Israel's Illogical Settlement Decision

Israel's Illogical Settlement Decision

A committee has advised the government to retroactively legalize settlement activity. The recommendation defies reason and precedent.

“Well, I never heard it before, but it sounds uncommon nonsense.”

From Alice in Wonderland by Lewis Carroll

Beitar Illit, an Israeli settlement in the West Bank.An Israeli government committee has turned logic, law and Israeli Supreme Court precedent on its head, declaring that Israeli settlement activity in the territories occupied by Israel since 1967 is not illegal and advising the Israeli government to legalize retroactively settlements and outposts previously deemed to have been constructed outside the framework of Israeli law. This is a stunning action with enormous consequences, a serious example of “uncommon nonsense.”

The so-called Levy committee, comprising a former Israeli Supreme Court justice, a former district court judge and a former foreign-ministry legal adviser, conceded that a substantial amount of building in the territories, including the establishment of about one hundred outposts between 1991 and 2005, was unauthorized. However, the committee continued somewhat disingenuously, since these illegal activities were carried out “with the knowledge, encouragement and tacit agreement of the most senior political level . . . such conduct is to be seen as implied agreement.” It seems the committee has no problem with illegal actions by citizens as long as a senior government official winks, nods and joins in the activity. So much for the rule of law.

Levy’s committee, formed at the request of Prime Minister Benjamin Netanyahu, has effectively turned its back on more than four decades of rulings by the Israeli Supreme Court, according to a quote in the Israeli press by Talia Sasson, a noted jurist and author of a 2005 Israeli government report that documented the illegal and unauthorized outpost activity. Sasson’s report, commissioned by and submitted to then prime minister Ariel Sharon, created shock waves in Israel, for it represented legal confirmation of Sharon’s controversial political decision to dismantle the outposts erected during his tenure as prime minister. In the end, however, virtually no outposts were dismantled—despite a written commitment by the Israeli government to the Bush administration to do so—and Sasson’s report was shelved with no further action taken. There is a saying in the Middle East that an issue is not dead until it is dead and buried; Sharon’s government killed the Sasson report, and now Levy’s committee has recommended burying it.
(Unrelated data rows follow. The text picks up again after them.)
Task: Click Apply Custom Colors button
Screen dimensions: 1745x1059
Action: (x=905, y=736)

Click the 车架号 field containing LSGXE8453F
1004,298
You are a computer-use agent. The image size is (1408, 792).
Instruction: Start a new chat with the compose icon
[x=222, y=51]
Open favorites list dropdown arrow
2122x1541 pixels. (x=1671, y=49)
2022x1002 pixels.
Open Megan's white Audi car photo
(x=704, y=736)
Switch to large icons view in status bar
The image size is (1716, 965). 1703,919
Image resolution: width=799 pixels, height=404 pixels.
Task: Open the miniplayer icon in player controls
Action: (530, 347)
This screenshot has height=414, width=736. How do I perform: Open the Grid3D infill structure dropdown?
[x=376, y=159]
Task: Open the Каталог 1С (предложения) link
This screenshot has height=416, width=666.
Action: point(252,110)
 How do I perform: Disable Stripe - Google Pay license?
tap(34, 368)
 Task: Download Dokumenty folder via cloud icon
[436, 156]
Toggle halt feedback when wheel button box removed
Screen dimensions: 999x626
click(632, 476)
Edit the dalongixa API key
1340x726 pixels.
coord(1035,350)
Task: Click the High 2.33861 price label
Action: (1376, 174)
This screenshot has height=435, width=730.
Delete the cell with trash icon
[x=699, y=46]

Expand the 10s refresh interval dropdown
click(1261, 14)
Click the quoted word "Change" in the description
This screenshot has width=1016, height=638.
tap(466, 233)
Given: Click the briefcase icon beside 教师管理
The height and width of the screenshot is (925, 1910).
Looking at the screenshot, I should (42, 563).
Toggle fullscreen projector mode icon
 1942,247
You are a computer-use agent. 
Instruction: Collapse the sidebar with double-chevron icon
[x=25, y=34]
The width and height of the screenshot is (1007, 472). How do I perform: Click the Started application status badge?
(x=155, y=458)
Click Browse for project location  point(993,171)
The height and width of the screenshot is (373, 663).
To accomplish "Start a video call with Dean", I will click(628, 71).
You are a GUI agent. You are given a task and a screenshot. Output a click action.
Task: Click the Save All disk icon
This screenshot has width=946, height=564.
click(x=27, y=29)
Sasson has also stressed, in private correspondence, that the Levy committee has contradicted more than four decades of Israeli law and policy, which has applied the principles of the Fourth Geneva Convention and the Hague Regulations to the occupied territories, albeit stopping short of formally recognizing their applicability.

The Levy committee’s assertion of “administrative assurance,” that is, the complicity of government officials in supporting settlement activity even when that activity contravened the law, is one of the most troubling aspects of the report. Under such circumstances, citizens in a democracy should expect that government officials who place themselves above the law would be held accountable, not that their activities would be explained away or condoned. Equally, the Levy committee’s recommendation that the outposts and settlement construction completed under these circumstances be legalized retroactively is chillingly Orwellian—as though to say it was wrong and illegal to engage in the activity, but it will now be made right and legal. One normally expects better from an Israeli democracy that, in the past, has enshrined the rule of law.

The Israeli press has made no mention of one of the most serious issues raised in the 2005 Sasson report—namely, the construction of settlements and outposts on privately owned Palestinian land. A landmark decision by the Israeli Supreme Court in 1979 ruled that the government had the right to confiscate private land in the West Bank and Gaza only for military purposes, not for civilian settlement. After that, settlement construction appeared to be confined to what the government legal adviser determined to be “state land”—that is, land not owned privately by Palestinians. Yet, over the years, the NGO “Peace Now” has argued that substantial settlement activity has taken place on private land, and several years ago, a previously classified Israeli government report indeed confirmed that reality. Thus, not only was the complicit activity of government officials and settlers in violation of laws and regulations regarding settlement construction, it was also in violation of a Supreme Court ruling. Does the Levy committee wish also to sweep Supreme Court rulings under the rug?

The Israeli cabinet will soon take up the Levy committee recommendations, and it is coming under pressure from its right-wing base to adopt the report as policy. This would be most unwise, not only because of its impact on whatever small chance still exists to find a way forward to a political agreement with the Palestinians but equally importantly for what it will say about Israel’s commitment to the rule of law. Even before the cabinet’s consideration, the Israeli attorney general must decide whether to approve it, and this is not certain; when the committee was formed, Attorney General Yehuda Weinstein reportedly warned the prime minister that he probably would not approve the committee’s report. Assuming Weinstein follows through, it would be a wise course of action to declare this committee’s report dead on arrival and buried.

Daniel Kurtzer is the S. Daniel Abraham Professor in Middle Eastern Policy Studies at Princeton University's Woodrow Wilson School of Public and International Affairs. He is a former United States ambassador to Egypt and Israel.